→ EXERCISE REQUIREMENTS
Find the string "agent" in the records. Copy every line it appears in.

[Opening ENTRIES PROVIDED section]

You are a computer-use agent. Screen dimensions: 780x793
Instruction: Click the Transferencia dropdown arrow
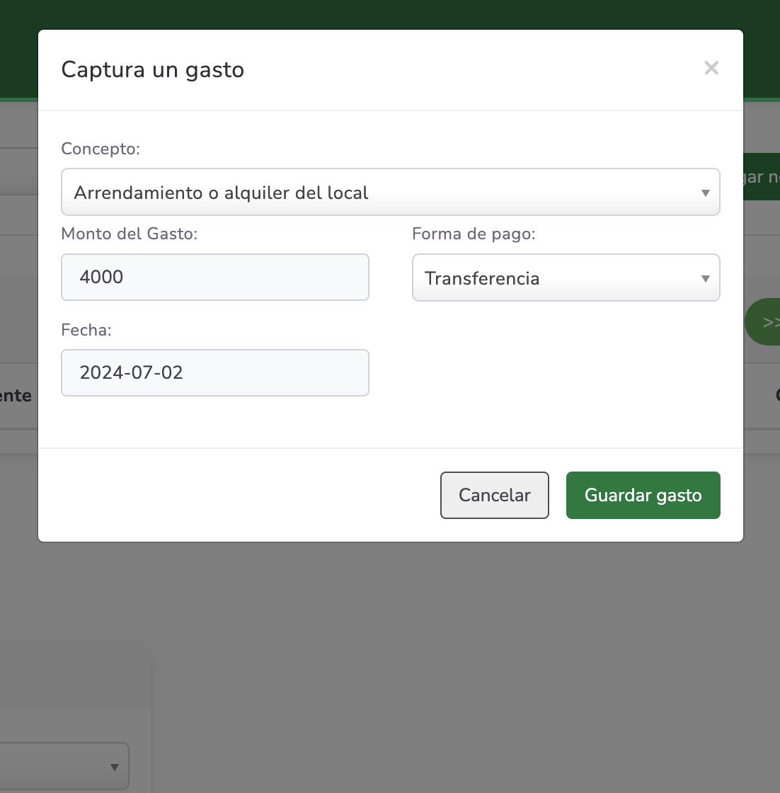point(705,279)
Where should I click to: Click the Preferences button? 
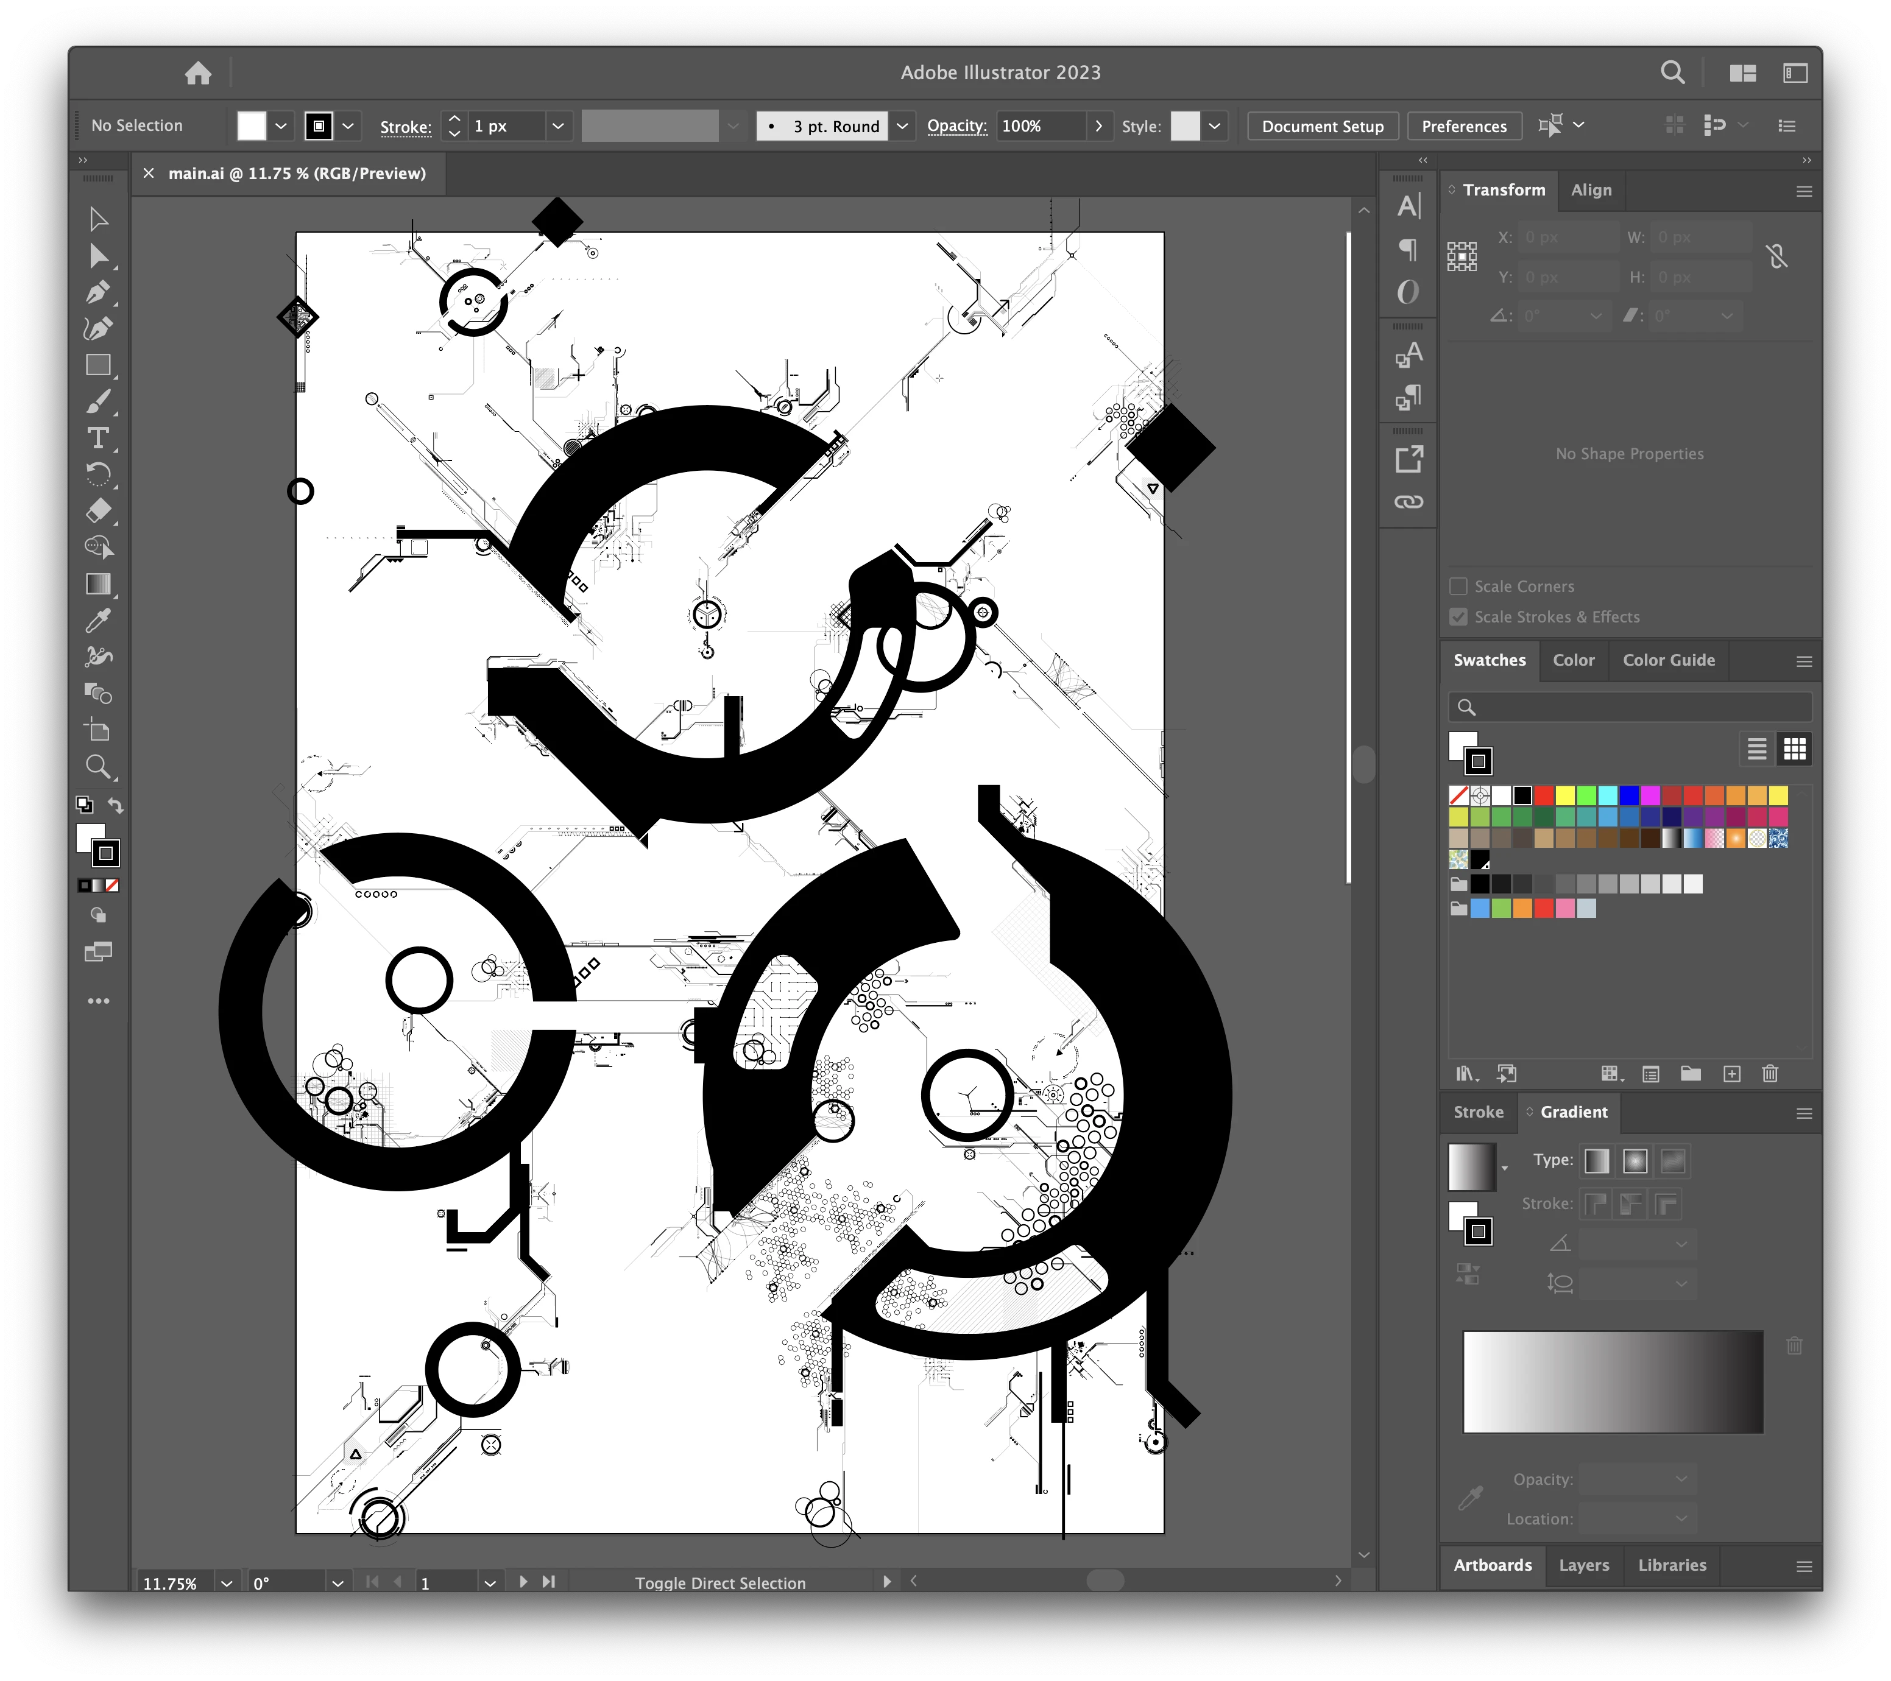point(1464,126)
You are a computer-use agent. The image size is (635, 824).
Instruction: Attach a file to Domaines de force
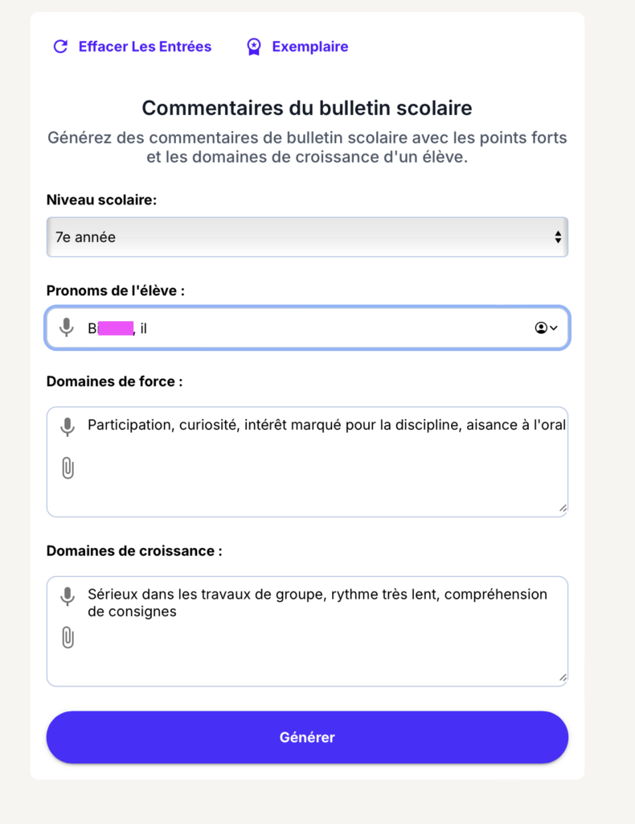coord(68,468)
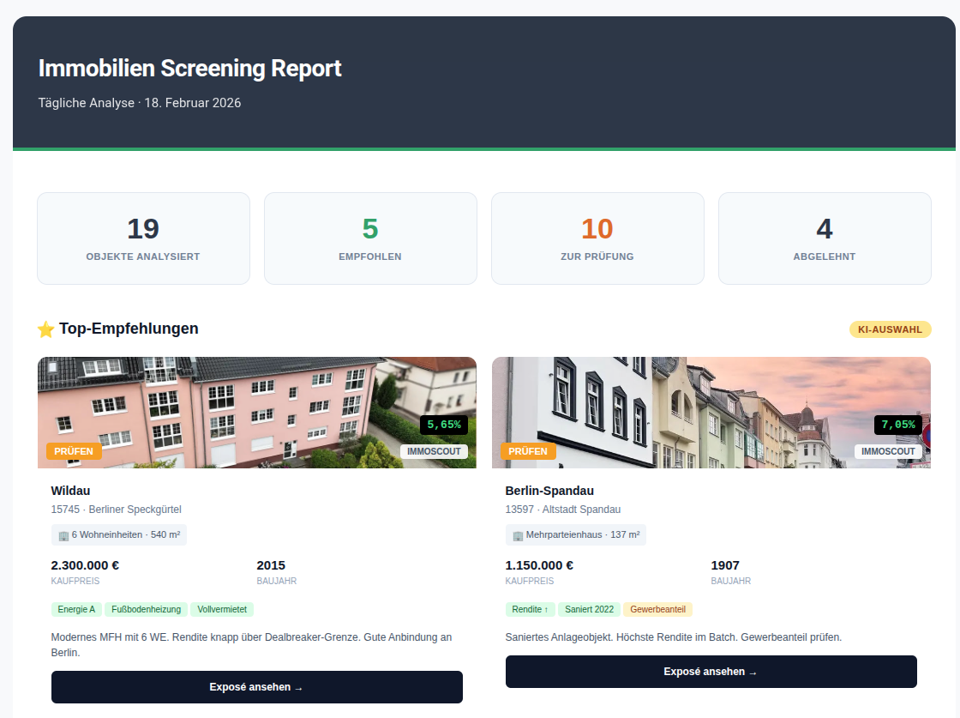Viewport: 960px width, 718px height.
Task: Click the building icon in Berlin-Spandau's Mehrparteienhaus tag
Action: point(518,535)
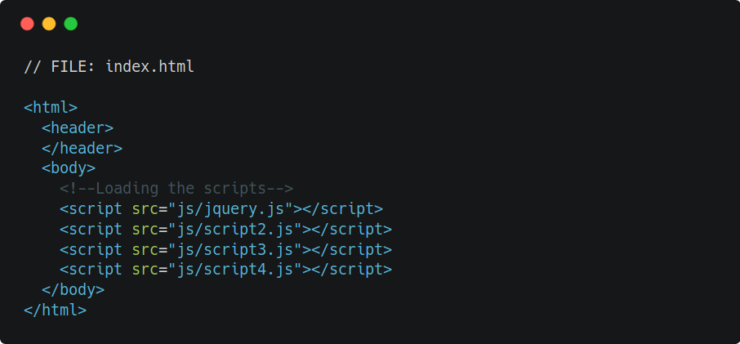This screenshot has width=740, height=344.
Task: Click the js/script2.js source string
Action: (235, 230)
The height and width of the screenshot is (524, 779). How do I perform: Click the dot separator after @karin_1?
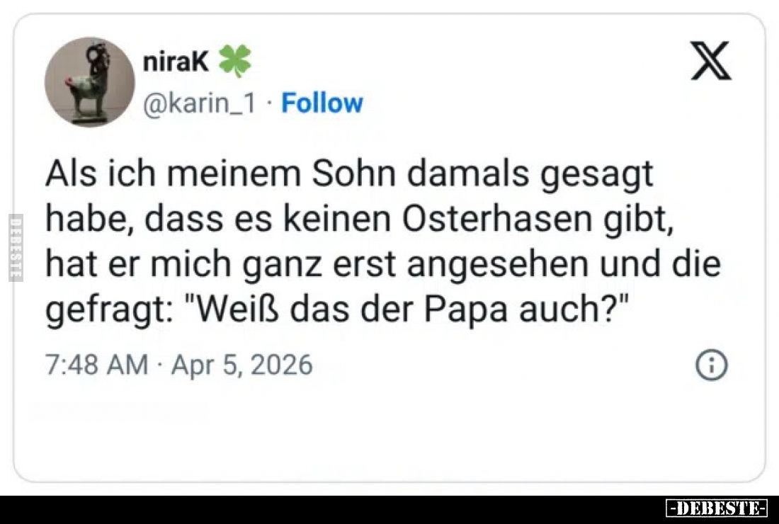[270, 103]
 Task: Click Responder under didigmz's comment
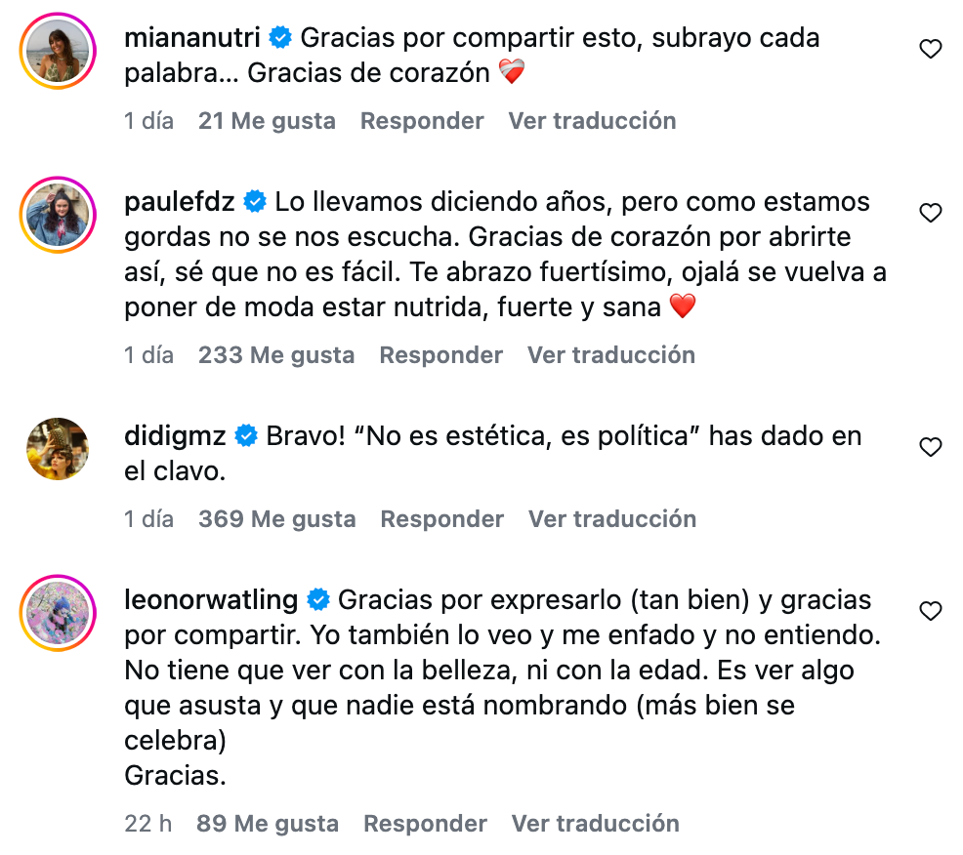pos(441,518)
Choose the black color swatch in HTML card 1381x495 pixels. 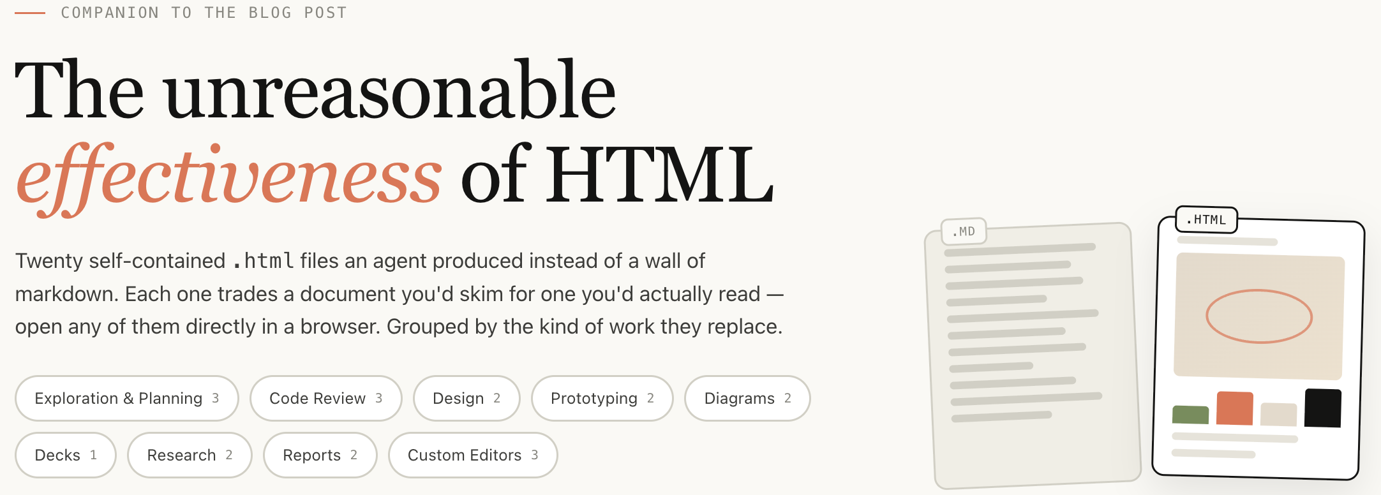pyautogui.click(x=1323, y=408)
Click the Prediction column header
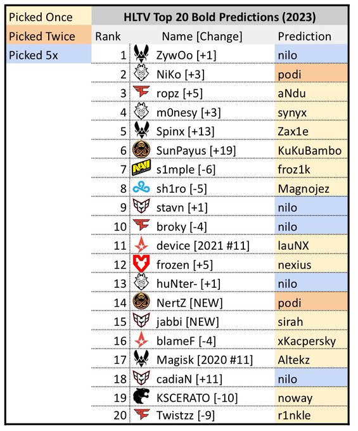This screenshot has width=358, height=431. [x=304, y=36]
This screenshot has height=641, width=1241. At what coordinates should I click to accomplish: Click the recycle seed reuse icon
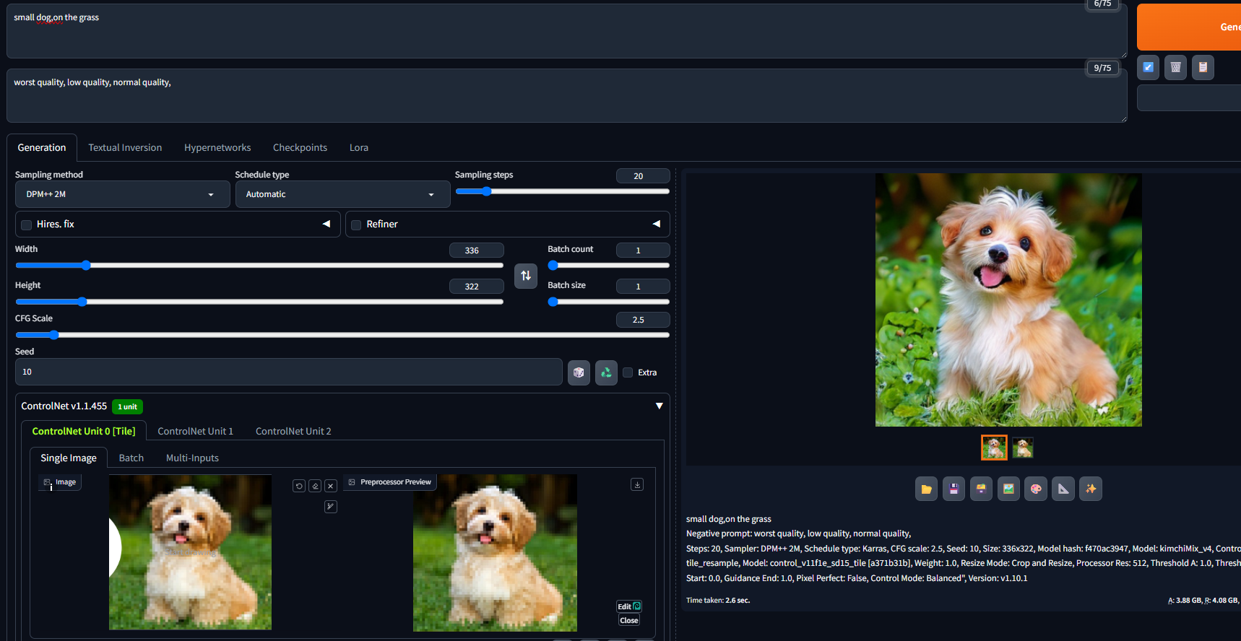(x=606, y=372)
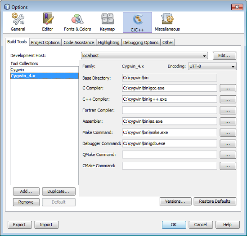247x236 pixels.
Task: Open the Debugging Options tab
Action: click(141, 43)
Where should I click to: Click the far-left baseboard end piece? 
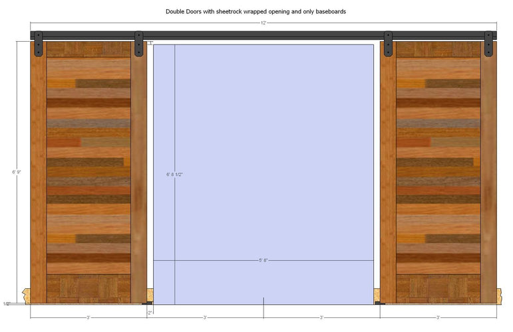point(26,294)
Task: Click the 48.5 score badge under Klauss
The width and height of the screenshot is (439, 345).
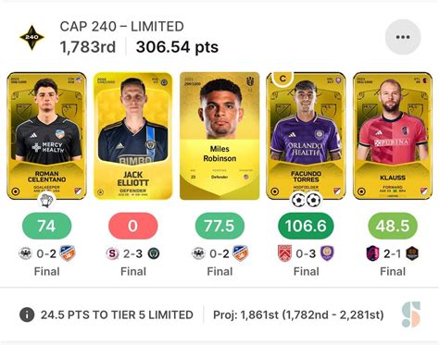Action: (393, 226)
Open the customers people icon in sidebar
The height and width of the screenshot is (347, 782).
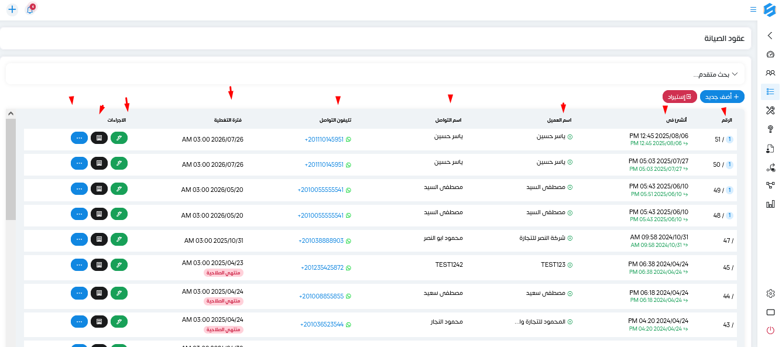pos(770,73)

[Closing ENTRIES PROVIDED section]

→ EXERCISE ANSWER
You are a computer-use agent. Screen dimensions: 780x793
You are a computer-use agent. The image size is (635, 824).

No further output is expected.